[Image courtesy of nationalgeographic]
I spend a lot of time on this blog discussing election changes – legislation, court orders, innovations, personnel coming and goings and the like – and as I do I am convinced more than ever that the American system of elections is in constant flux.
However, for the vast majority of people – and especially voters – that flux is invisible, lost beneath far more immediate and important details like families, jobs and all the other realities of daily life. Consequently, every election cycle (especially Presidential elections) sees thousands if not millions of voters trying to re-apply what they remember from the last time they cast a ballot to the current election process.
Fairfax County, VA General Registrar Cameron Quinn has a great term for these voters, courtesy of an interview she did recently in the Washington Times:
She used the term “cicada voters” to describe people who may not have voted in four years — even sometimes more than a decade — but will pop up sometimes during presidential years.
“In a normal November election, we get somewhere between 30 [percent] and 45 percent of voters.
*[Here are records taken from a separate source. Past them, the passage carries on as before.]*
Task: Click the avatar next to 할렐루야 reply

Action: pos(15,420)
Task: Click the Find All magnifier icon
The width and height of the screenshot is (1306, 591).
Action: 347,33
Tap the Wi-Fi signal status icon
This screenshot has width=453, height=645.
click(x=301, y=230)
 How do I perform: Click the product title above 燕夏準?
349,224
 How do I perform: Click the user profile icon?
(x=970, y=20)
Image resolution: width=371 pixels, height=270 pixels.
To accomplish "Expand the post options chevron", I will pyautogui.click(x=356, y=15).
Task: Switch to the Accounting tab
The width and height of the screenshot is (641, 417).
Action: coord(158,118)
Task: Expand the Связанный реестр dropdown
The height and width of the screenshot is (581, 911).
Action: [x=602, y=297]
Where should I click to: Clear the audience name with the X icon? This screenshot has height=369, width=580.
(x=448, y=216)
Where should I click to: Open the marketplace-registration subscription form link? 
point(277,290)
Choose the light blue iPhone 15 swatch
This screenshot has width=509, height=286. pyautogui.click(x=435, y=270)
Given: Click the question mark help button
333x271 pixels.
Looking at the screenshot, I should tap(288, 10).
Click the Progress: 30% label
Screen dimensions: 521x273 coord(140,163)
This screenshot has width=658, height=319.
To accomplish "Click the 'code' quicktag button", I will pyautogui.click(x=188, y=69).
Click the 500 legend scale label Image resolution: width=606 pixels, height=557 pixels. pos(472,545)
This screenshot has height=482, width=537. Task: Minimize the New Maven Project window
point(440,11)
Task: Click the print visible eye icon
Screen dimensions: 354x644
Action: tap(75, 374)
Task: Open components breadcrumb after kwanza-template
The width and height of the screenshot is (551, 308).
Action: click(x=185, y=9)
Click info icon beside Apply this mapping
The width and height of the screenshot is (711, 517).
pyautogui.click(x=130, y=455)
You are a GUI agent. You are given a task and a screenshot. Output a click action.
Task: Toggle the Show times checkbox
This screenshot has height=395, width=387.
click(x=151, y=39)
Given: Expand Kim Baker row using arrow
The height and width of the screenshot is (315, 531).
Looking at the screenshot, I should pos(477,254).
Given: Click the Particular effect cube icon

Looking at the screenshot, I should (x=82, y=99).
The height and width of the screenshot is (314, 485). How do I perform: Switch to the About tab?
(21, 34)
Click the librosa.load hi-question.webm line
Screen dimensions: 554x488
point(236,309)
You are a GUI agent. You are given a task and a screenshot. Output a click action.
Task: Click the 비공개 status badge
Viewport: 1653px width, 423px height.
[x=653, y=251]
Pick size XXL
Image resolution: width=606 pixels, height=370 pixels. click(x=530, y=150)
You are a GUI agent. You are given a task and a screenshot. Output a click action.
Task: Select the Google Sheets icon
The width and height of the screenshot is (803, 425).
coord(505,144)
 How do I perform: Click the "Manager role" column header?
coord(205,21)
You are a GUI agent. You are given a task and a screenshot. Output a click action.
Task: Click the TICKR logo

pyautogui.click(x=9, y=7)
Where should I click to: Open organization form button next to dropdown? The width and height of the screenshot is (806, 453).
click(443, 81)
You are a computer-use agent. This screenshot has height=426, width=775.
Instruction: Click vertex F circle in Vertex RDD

Four years ago, Fairfax turnout was almost 79 percent,” she said. “You can intellectually understand that it’s at least two times as hard as other elections. It’s more like a five-time spike due to the unfamiliar voters who require more assistance.” (emphasis added)
This is a really, REALLY important phenomenon to keep in mind – while there is a cohort of habitual voters (who tend to skew older) who vote frequently enough that there are few surprises, a significant remainder of the electorate is made up of otherwise smart, capable people who haven’t memorized or kept up with changes in the election process while they were busy living their lives.
That’s why it’s important that we treat every voter as if they are new – giving them information about how, when and where to cast their ballots and ensuring that the materials they’re given are clear, well-designed and easy to understand.
And, if nothing else, we should be grateful that voters don’t wait seventeen years between appearances.